China's Jack the Ripper, Who Stalked and Killed Women Wearing Red, Reportedly Confesses After 28 Years

Police in the Chinese province of Gansu say they’ve arrested the man that the media has dubbed “China’s Jack the Ripper.” Gao Chengyong is suspected of raping and murdering 11 women and girls between 1988 and 2002. Police say Chengyong has confessed to the crimes, which sometimes included the removal of the victims’ reproductive organs. The youngest victim was eight years old.

The New York Times reports that Gao, 52, led an apparently peaceful life: He once worked as a migrant laborer before opening a grocery store. He had two sons with his wife, with whom he apparently liked to take ballroom dancing. He was arrested Friday after police matched his DNA and fingerprints to those found at the scenes of all 11 killings, nine in the city of Baiyin, and two in Baotou, a nearby city in Inner Mongolia.

Police believe Gao often stalked women wearing red before raping and killing them in their homes, usually in the middle of the day. In several cases, the killer removed body parts, including reproductive organs, the Guardian reports, citing the Bejing Youth Daily:

Some victims also had their reproductive organs removed, the Beijing Youth Daily added.

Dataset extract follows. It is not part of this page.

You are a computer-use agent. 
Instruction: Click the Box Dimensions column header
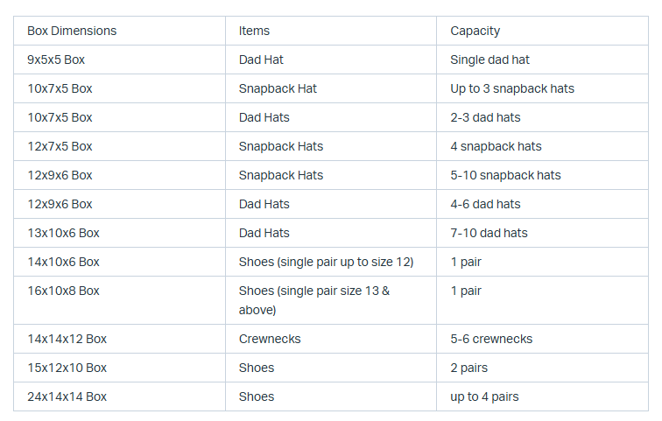[72, 31]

“The suspect has a sexual perversion and hates women,” police said in 2004, when they linked the crimes for the first time and offered a reward of 200,000 yuan ($30,000) for information leading to an arrest.

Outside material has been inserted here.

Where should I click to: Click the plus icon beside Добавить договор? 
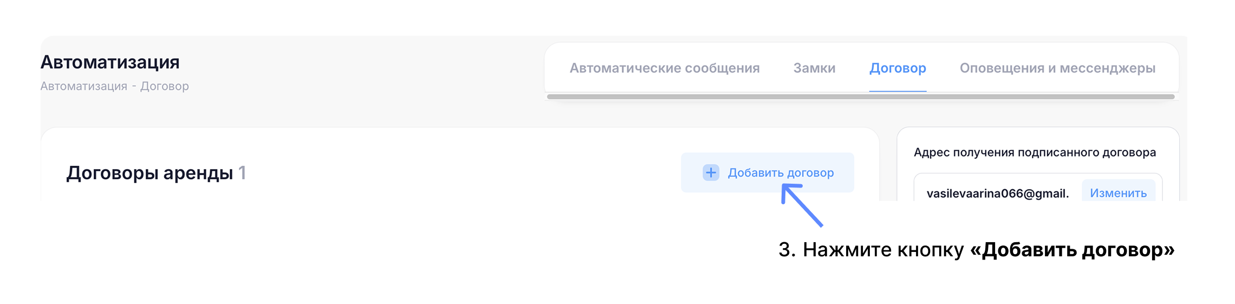coord(711,173)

“He’s reclusive and unsociable, but patient,” they said at the time.

The police say Gao confessed to the killings, which began in August of 1988, the same year his oldest son was born. The victim, a 23-year-old woman, was found dead at home with 26 stab wounds.

The Chinese news media reports that Gao eluded police for years because he’d managed to avoid having his fingerprints taken, usually a requirement for every citizen applying for a national ID card. He was also believed to be living in his hometown, about 75 miles away from where he actually lived and where the bulk of the killings took place. His uncle was arrested earlier this year and had a DNA sample taken; police determined he was closely related to the serial killer.

The South China Morning Post reports that a tip ultimately led police to Gao. It quotes his eldest son, who says he “didn’t quite understand” his father, whom he usually saw only once a year. Gao is described as “emotionally detached” from his family; his youngest son said he underwent “bitter suffering” as a younger man, when he failed to become a pilot for “political reasons.”

According to the Morning Post, the murders created years of fear and dread among the women in Baiyin, many of whom refused to walk the streets alone. The brother of one of the victims, Cui Jinping, who died in 1998, told China Daily that he’d begun to believe the murder would never be solved—parts of her body were never recovered. Her brother said the family wept upon hearing that Gao had been arrested.